The current rescue mode is certainly sufficient for experienced
admins, however it would be a good idea to implement some helper
scripts, and possibly even a fluxbox minimal environment. The latter
would be especially useful to facilitate administering LVM via
system-config-lvm, as I must admit the lvm command syntax is still a
mystery to me.

The logical procedure should be, identify (as far as possible) what
*can* go wrong, think about how *you* would fix it, see if there's any
way to (semi)automate that process with helper scripts, and compare
that with what's currently available in the rescue environment.

Off the top of my head, I'd suggest:

1) Enable installing an immutable rescue partition, and add as a grub
   entry.

2) Add a minimal graphical environment.

3) Add a "Rescue Install" to Anaconda.

4) Add the various system-config-* helpers.

5) Have a dedicated RPM rescue tool, since this is a special
   case. I.e. is rpm + all deps correctly installed, are there stale
   locks, sanity check on the database, etc.

6) Anaconda suggests a backup partition, or asks for a network backup
   location, and sets up a cron job (SafeKeep?). I.e. push hard to
   make backup mandatory(ish). I'd also suggest Disk Druid, etc.,
   pushes the suggestion of LVM *and* a snapshot partition, which is
   IMHO essential.

You could do some checks to see if the default root system is
bootable, etc., then automatically fall back to rescue mode if not
(GRUB patch?), rather than allow the init to proceed then fail. This
is essential on a headless server, where it's "stuck" and you can't
ssh in to see why.

If the idea of a GUI doesn't appeal to you (and for network admins it
probably doesn't), I'd suggest the implementation of a ncurses
interface for some of the helper tools (long term).

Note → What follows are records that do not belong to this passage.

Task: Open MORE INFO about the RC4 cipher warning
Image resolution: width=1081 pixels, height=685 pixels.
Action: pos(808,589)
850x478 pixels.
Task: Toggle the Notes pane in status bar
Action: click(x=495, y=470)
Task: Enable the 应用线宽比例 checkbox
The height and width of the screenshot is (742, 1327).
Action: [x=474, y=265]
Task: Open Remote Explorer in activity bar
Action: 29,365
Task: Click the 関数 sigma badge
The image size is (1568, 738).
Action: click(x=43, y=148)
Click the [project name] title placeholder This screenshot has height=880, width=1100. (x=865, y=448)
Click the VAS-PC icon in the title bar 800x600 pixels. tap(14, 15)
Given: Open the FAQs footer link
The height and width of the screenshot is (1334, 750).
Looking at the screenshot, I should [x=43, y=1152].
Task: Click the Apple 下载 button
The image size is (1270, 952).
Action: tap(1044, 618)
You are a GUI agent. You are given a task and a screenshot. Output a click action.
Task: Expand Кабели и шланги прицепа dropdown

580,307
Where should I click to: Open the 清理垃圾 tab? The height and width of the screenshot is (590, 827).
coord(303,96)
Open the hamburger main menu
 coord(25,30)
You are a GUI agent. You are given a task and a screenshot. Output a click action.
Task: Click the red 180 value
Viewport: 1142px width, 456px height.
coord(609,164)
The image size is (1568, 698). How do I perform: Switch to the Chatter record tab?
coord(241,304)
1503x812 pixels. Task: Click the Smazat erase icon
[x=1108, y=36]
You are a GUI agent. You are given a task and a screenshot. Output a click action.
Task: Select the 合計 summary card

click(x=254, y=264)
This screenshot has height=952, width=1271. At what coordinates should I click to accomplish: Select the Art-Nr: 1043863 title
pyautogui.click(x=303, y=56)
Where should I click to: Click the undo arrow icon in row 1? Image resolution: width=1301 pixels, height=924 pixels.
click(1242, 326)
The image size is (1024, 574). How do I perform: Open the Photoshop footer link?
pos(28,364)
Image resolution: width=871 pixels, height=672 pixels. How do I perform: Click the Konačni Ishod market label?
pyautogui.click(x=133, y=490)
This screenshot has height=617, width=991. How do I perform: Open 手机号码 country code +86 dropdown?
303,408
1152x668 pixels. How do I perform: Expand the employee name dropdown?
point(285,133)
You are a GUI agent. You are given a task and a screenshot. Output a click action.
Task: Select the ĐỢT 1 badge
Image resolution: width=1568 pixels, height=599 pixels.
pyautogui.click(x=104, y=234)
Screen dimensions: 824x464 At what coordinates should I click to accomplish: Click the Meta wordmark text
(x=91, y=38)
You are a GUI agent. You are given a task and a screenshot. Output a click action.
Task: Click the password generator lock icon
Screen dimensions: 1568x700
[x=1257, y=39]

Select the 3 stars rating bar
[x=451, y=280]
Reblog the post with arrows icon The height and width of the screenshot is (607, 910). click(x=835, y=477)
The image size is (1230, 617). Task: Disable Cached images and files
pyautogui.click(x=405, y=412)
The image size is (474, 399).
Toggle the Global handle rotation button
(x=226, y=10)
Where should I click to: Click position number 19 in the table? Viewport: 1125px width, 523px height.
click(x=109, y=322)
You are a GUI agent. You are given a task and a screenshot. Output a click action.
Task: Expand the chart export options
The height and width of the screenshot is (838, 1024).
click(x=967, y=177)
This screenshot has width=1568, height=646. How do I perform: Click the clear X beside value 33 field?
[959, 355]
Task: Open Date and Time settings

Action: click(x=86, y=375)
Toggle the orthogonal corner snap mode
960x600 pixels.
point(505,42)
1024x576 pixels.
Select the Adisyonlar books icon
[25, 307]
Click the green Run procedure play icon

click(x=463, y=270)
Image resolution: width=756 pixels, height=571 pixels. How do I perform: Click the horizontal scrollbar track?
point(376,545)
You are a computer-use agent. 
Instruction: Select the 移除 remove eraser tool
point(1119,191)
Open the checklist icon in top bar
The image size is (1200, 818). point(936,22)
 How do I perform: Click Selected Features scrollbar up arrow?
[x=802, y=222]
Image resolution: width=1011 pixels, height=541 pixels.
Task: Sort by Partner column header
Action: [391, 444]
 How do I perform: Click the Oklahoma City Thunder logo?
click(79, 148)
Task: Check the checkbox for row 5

As a side note, though not directly related to "rescue", I advocate
that yum should be patched to enable partial-failure, i.e. "update as
much as possible, root notify failures". I understand it is not a
popular theory, but broken deps/repos break automatic updates
completely, rather than partially, which could be a problem, e.g. on a
large network (like mine) where an essential security update (and all
other updates) are not deployed, simply because of *one* broken, and
non-essential, package. This just doesn't make any logical sense, and
could be an issue for those relying on automated mass system updates.

Anyway, back on topic, let's say *I* ask *you*, my sysadmin, to fix
the following. What would you (i.e. the script) need to do to
(semi)automate this? Not all of these *have* solutions, that can be
implemented in software, but even the *hardware* issues could be given
more verbose notification/suggestions:

1) swapon ... won't activate, because the swap drive is dead, but
   this is a low memory system set to automatically boot into X.

2) root filesystem mount failure.

3) Missing/corrupt initrd/bzimage.

4) Missing/non-funtional SCSI/IDE drivers in an *updated* kernel, so
   cannot mount root filesystem (but previous kernel works).

5) service <foobar> segfaults and halts init.

6) service <foobar> has (missing files | other problem) and waits
   forever (does not detach to daemon).

   (hint for 5 and 6 - watchdog timer)

7) Initscripts are b0rked, typo, non-fatal error, etc. (I recently
   caught one, still unresolved, nfs mountd problem). Why is this
   needed for rescue mode? Because not all startup errors are noticed
   by the (unobservant | people who blink a lot). :) A way of running
   through ($chroot)/init.d in rescue mode looking for non-zero return
   codes, and suggesting updates/workarounds etc., would be handy. But
   maybe this is stretching "rescue mode" a little too far.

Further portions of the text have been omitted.